What Would You Say to Your First Year in Small Group Ministry Self?

essential skills

What Would You Say to Your First Year in Small Group Ministry Self?

Maybe you’ve been asked a version of this question. Probably you’ve heard a version of it asked of a guest on a talk show or a podcast.

Usually it’s something like, “What would you say to the 25 year-old you?” Or, “What advice would you give the 21 year-old you?”

I can tell you this, there are some things I’d want to say to my first year in small group ministry self:

Focus on your own spiritual growth first

Focus on your own spiritual growth first. Make sure you’re being discipled and mentored by some fully authentic Christ followers who are the kind of people and leaders you want to be when you grow up.

I’ve always thought of this as, “In case of emergency, put on your own oxygen mask first.”

I didn’t know to do this when I began in ministry. As it turned out, my senior pastor introduced me to Eric Swanson, a Campus Crusade Campus Director in town for a couple months of that summer. It’s a massive understatement to say I’m thankful that happened. It set me on a path that 35 years later is still the right one. See also, Investing in Your Own Personal Growth.

Build a team as you find the players

Build a team as you find the players. One of the things I learned from Eric was the life-giving importance of team ministry. I can remember looking forward to the day I would work on a team like his. And I look back with gratitude that I began building my own team in the very beginning. We were all volunteers, but we enjoyed the essence of what Eric’s team had.

The chance to pray together and dream together almost pales in comparison to the moments you’ll laugh together or celebrate a victory together or even cry together when ministry or life is hard. See also, Sole Proprietor? Or Builder of a Great Team?

Prioritize launching new groups

Prioritize launching new groups. I had to learn to do this. And it didn’t come naturally. What came naturally was prioritizing the group leaders and groups I already had. Doing anything other than taking care of what I already had was counterintuitive.

Prioritizing anything other than the needs of the group leaders and groups I already had seemed like the opposite of the old maxim, “A bird in the hand is worth two in the bush.”

But the truth is, launching (and sustaining) new groups is a key to building a thriving small group ministry.

I didn’t know it when I began, but I’m glad I learned it early. See also, Are You Prioritizing the Launch of New Groups?

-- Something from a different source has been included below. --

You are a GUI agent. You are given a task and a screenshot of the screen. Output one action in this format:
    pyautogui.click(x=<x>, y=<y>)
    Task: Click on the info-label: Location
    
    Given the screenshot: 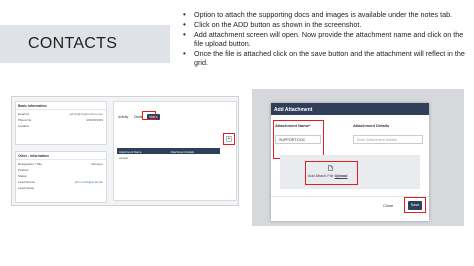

Always be identifying and recruiting leaders of leaders

Always be identifying, recruiting and developing leaders of leaders. I didn’t learn this in the beginning. And I didn’t learn it all at once. It sort’ve came to me in stages over time. I learned the concept from Jim Dethmer and he learned it from Carl George. But I’m glad I learned it early on in my ministry. Alongside prioritizing new groups, this practice is a game-changer.

When you have eyes to see, there are always men and women who, when compared to everyone else, are simply higher capacity leaders. They are the hundred-fold or sixty-fold seeds in Jesus’ parables. It’s not about maturity. It is about capacity and it’s largely built-in. In many ways they were born that way.

Learn to spot them. And learn to recruit them to a seat on the bus where they can have the greatest impact. See also, 6 Essential Characteristics of an Effective Coach.

Do TO and FOR your leaders what you want them to do to their members

Do TO and FOR your leaders what you want them to do to their members. I didn’t learn this in the beginning. I wish I had. This simple practice makes so much possible. And, as you employ the practice of identifying and recruiting leaders of leaders it allows you to scale caring for leaders (and members) in a way that nothing else does.